TASK BRIEF - Reproduce the text of each item below verbatim, keeping every line as it appears. Omit the pictures from your copy.

RECORDS FOR THIS TASK -
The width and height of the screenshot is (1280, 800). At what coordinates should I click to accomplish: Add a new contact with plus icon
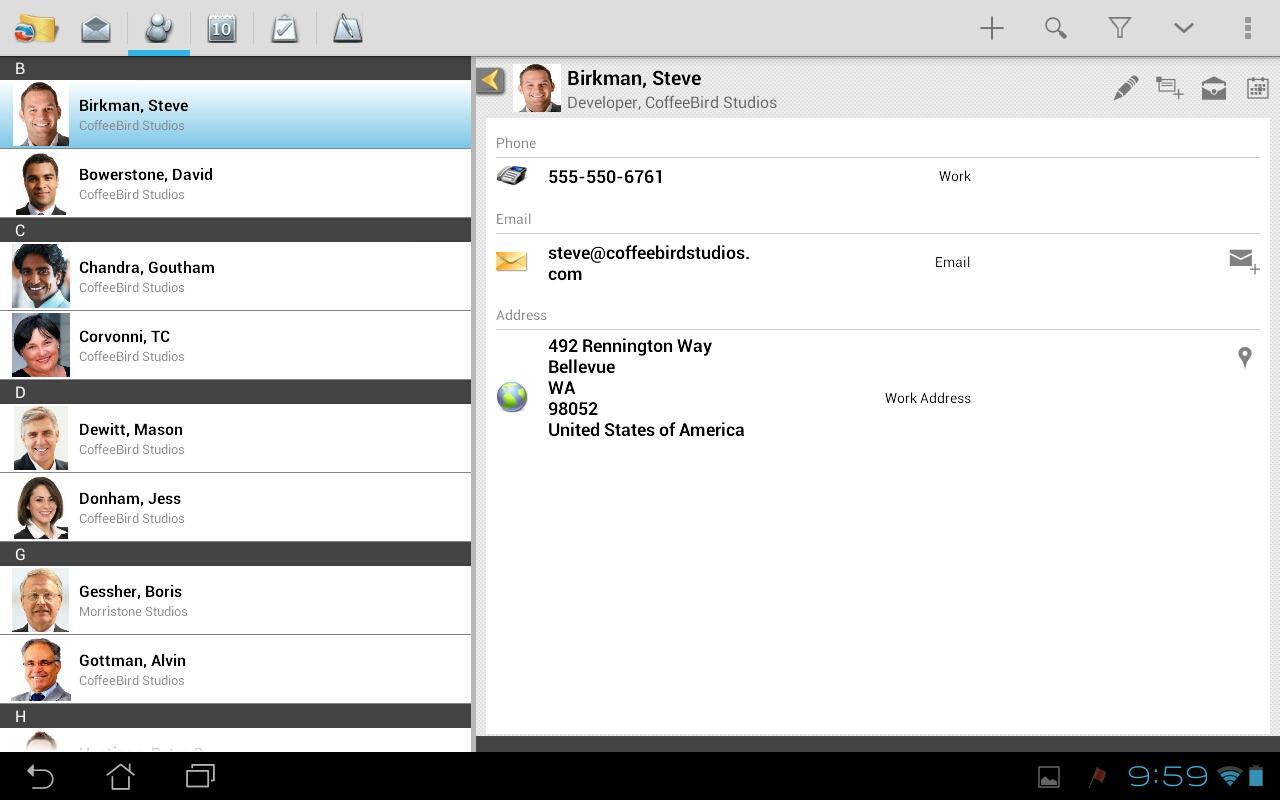[991, 28]
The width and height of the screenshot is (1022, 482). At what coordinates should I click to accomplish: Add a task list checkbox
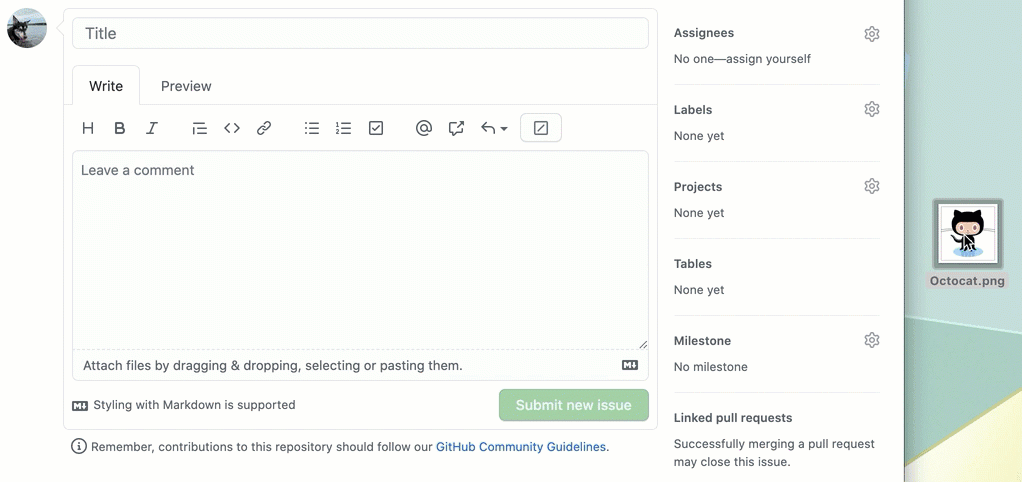coord(376,128)
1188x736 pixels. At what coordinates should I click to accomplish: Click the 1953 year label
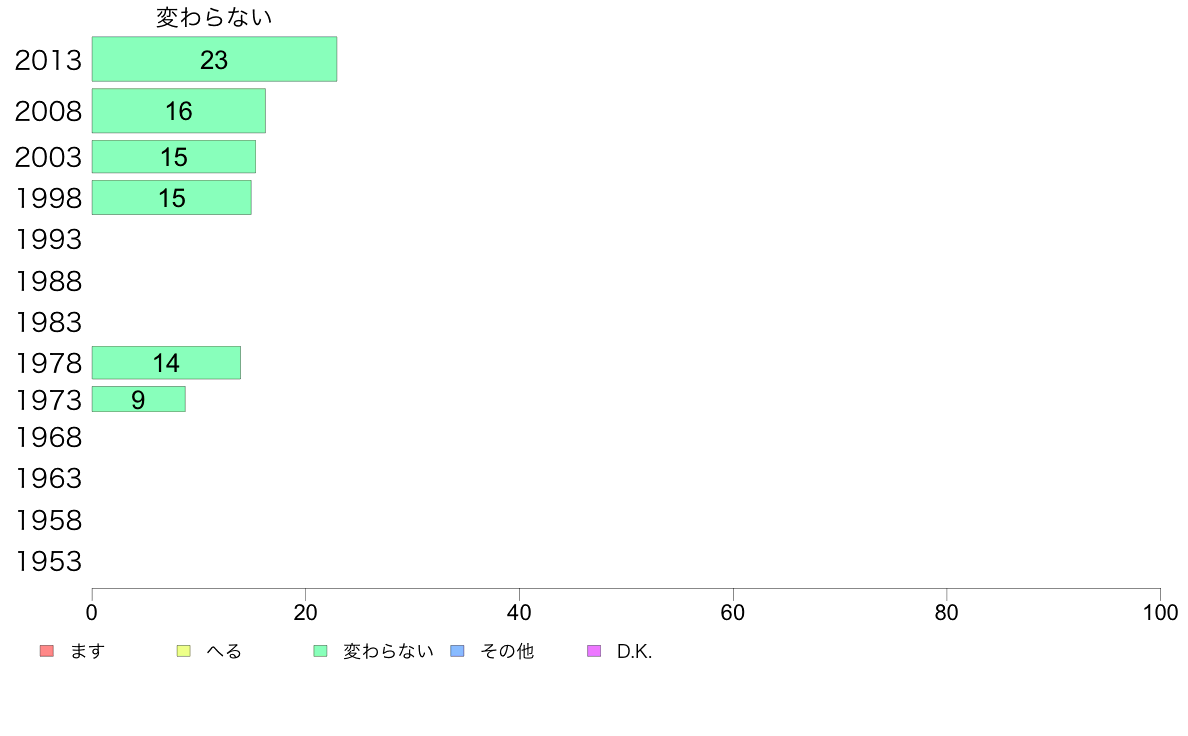click(48, 562)
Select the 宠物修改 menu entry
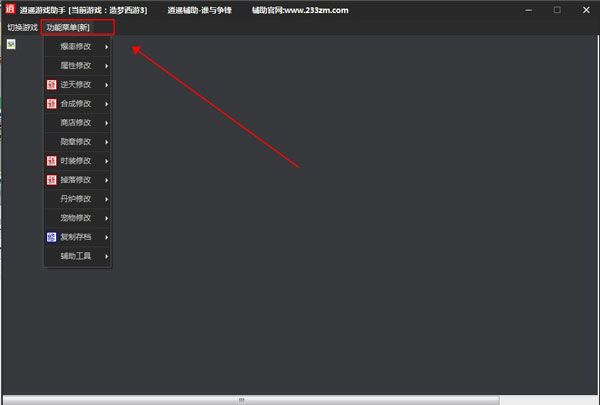 [x=78, y=218]
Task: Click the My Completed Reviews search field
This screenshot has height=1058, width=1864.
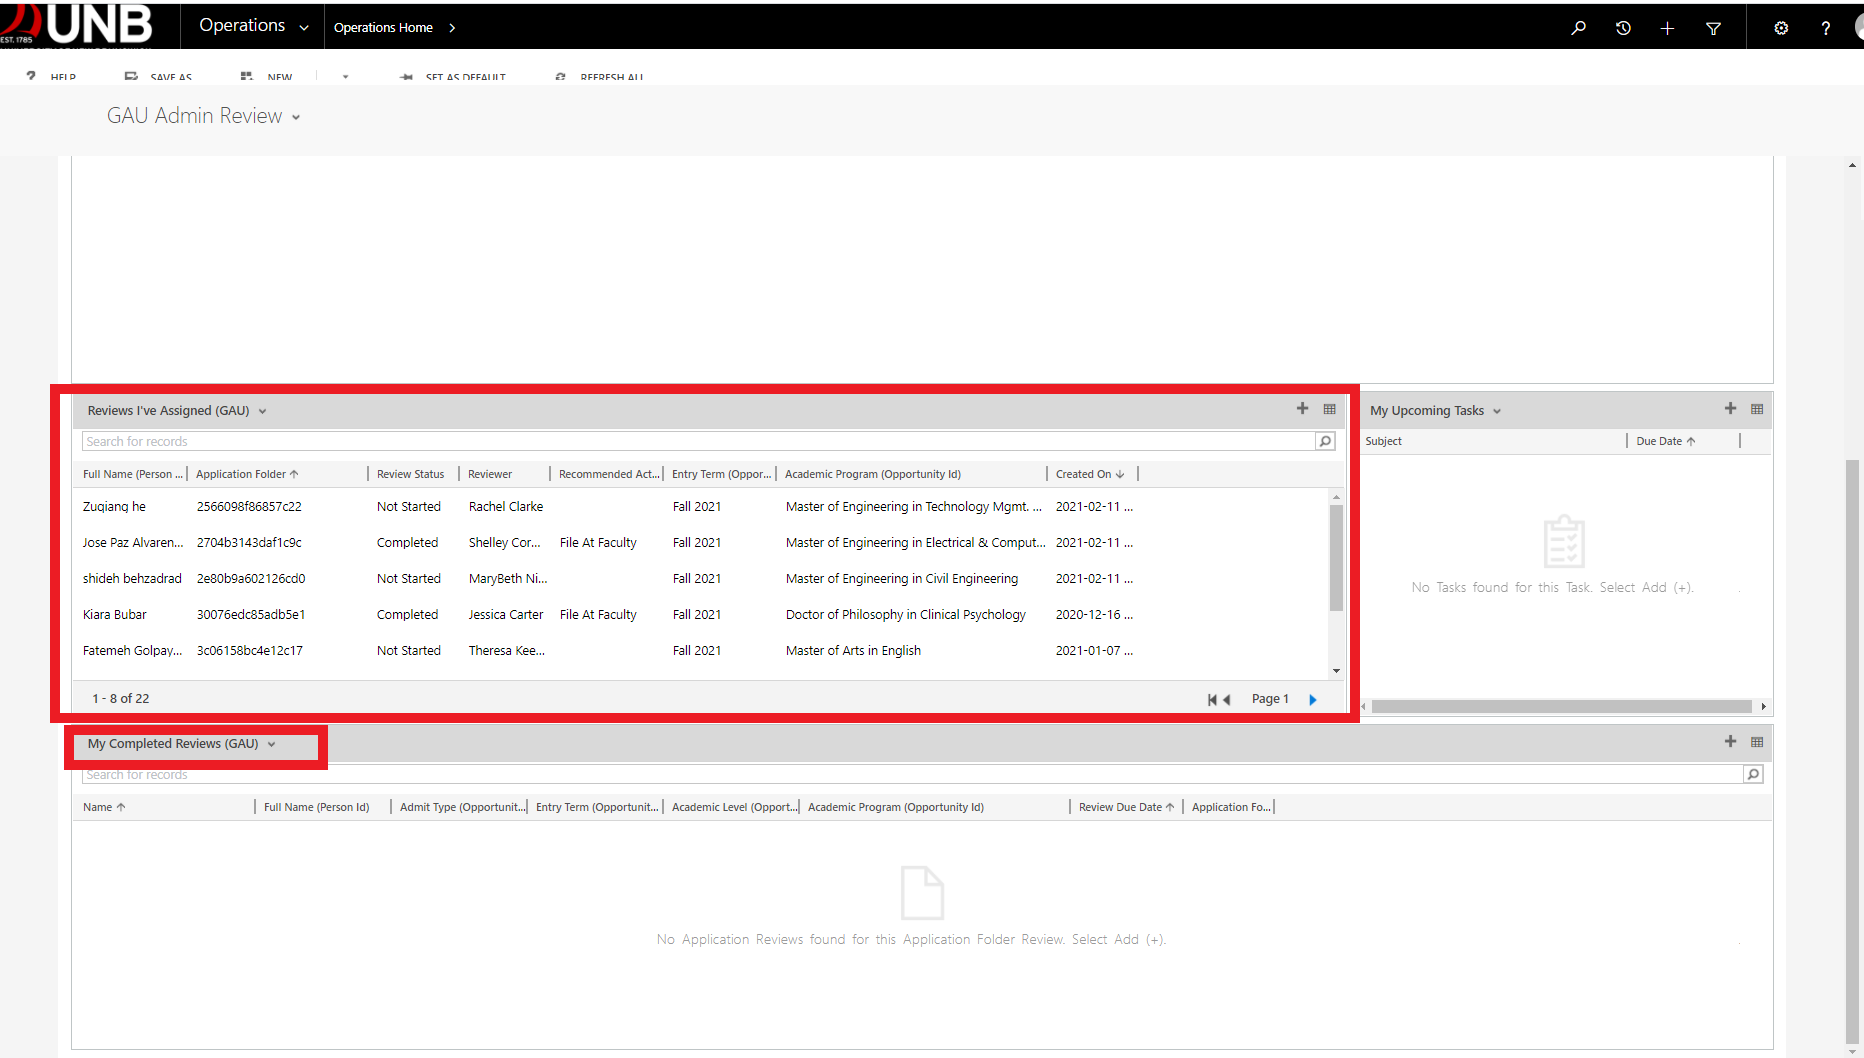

SOLUTION -
The width and height of the screenshot is (1280, 800). At what coordinates should I click to accomplish: Add a new contact with plus icon
[991, 28]
The width and height of the screenshot is (1022, 482). At what coordinates should I click to accomplish: Add a task list checkbox
coord(376,128)
1188x736 pixels. At what coordinates should I click to accomplish: Click the 1953 year label
click(48, 562)
Select the 宠物修改 menu entry
 [x=78, y=218]
Task: Click the My Completed Reviews search field
This screenshot has height=1058, width=1864.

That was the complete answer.